4. Faktor-faktor yang Mempengaruhi Universal-Diverse Orientation Sejumlah penelitian telah dilakukan untuk merumuskan faktor-faktor apa saja yang mempengaruhi tinggi rendahnya level UDO pada individu. Faktorfaktor tersebut antara lain: a. Faktor demografis Faktor yang paling banyak dikaitkan dengan UDO adalah faktor demografis seperti usia, jenis kelamin, dan ras. Ras minoritas seperti ras AfrikaAmerika terbukti memiliki level UDO yang lebih tinggi dibanding ras kulit putih
22
(Strauss & Connerley, 2003; Singley & Sedlacek, 2009). Begitu pula dalam hal gender. Wanita ditemukan memiliki level UDO yang lebih tinggi dibanding kaum pria (Singley & Sedlacek, 2009). Hal ini dikarenakan baik ras minoritas maupun wanita, secara umum mendapat perlakuan diskriminatif dari masyarakat sehingga membuat mereka lebih peka pada pentingnya bersikap menghargai keberagaman. b. Faktor kepribadian Penelitian Thompson dkk (2002) menemukan bahwa terdapat hubungan kepribadian yang ditinjau dari Five Factor Model dengan level UDO seseorang. Individu dengan tipe kepribadian opennes to experience ditemukan memiliki level UDO yang lebih tinggi dibanding tipe kepribadian lainnya. c. Faktor pengetahuan Pengetahuan tentang multikulturalisme dan multicultural competence yang didapat melalui seminar, pelatihan, maupun pelajaran di kelas terbukti berperan dalam meningkatkan level UDO individu (Yeh & Arora, 2003). d.

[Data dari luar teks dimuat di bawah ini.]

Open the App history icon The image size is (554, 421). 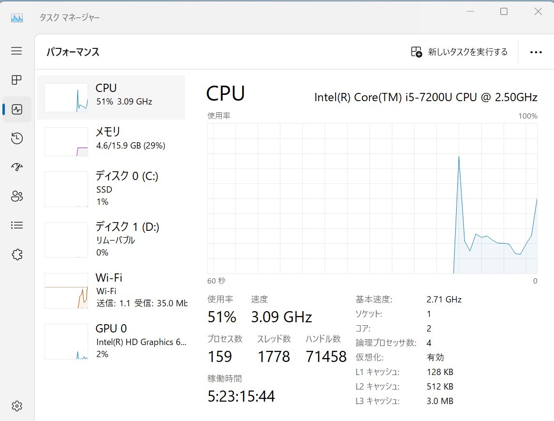pyautogui.click(x=16, y=138)
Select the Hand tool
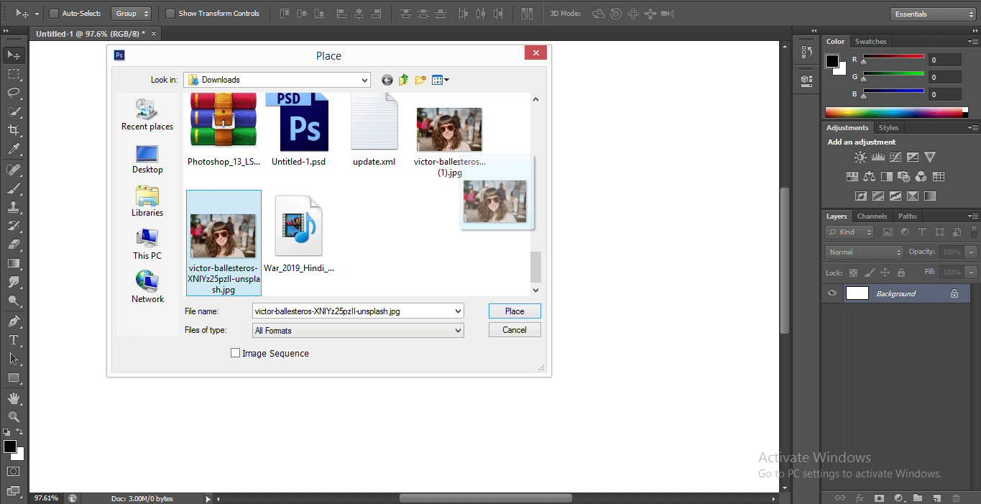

Faktor interaksi Pendidikan inklusi dikatakan Allenby (2009) berperan dalam mengubah sikap terhadap keberagaman para siswa menjadi lebih positif. Hal ini dikarenakan siswa dapat berinteraksi secara langsung dengan siswa lain yang memiliki disability. Keterlibatan siswa dalam organisasi dan aktivitas yang memungkinkan mereka bertemu dan bekerjasama dengan kelompok-kelompok berbeda latar belakang juga dapat meningkatkan level UDO siswa (Allenby, 2009).
23
B. Self Construal 1. Definisi Self Construal Dalam sejarahnya, psikolog sosial memiliki kecenderungan untuk berpikir bahwa konstruk diri merupakan suatu entitas yang independen dan terpisah dari orang lain. Akan tetapi, bukti-bukti terkini, terutama dari perspektif lintas budaya, menunjukkan bahwa konstruk diri sangat bergantung pada variabel sosial seperti hubungan dengan orang lain atau keanggotaan dalam suatu kelompok (Brewer & Gardner, 1996; Markus & Kitayama, 1991). Individu sering kali mencari makna akan dirinya melalui afiliasi dengan kelompok tertentu yang disebut social self (Brewer & Gardner, 1996). Faktanya, teori motivasi terkini menunjukkan bahwa keterkaitan dan perasaan memiliki dengan orang lain merupakan hal fundamental yang terus menerus dicari oleh manusia (Baumeister & Leary, 1995). Hal ini lah yang memunculkan konsep self construal. Self construal berbicara tentang cara individu memandang diri mereka dalam relasi dengan orang lain (Markus & Kitayama, 1991). Cara pandang yang dimaksud adalah apakah individu memandang diri mereka sebagai bagian yang otonom dari orang lain atau sebaliknya memiliki koneksi dan kelekatan dengan orang lain. Self construal merupakan pikiran dan perasaan individu terkait hubungannya dengan orang lain dan keunikannya dari orang lain (Singelis, 1994). Teori self construal melihat bahwa perilaku individu dipengaruhi oleh cara individu itu sendiri dalam memandang dirinya, memandang orang lain, dan memandang hubungannya dengan orang lain (Markus & Kitayama, 1991).
24
Self construal sangat terkait dengan budaya dan merupakan hal yang paling banyak dikaji pada penelitian lintas budaya (Kam, Zhou, Zhang, & Ho, 2012). Budaya timur yang kolektivis dan budaya barat yang lebih individualistis dipercaya berkontribusi pada tipe self construal seperti apa yang dimiliki individu dari budaya tersebut. Dengan demikian, definisi self construal yang dimaksud dalam penelitian ini adalah cara pandang individu terhadap dirinya dalam relasi dengan orang lain.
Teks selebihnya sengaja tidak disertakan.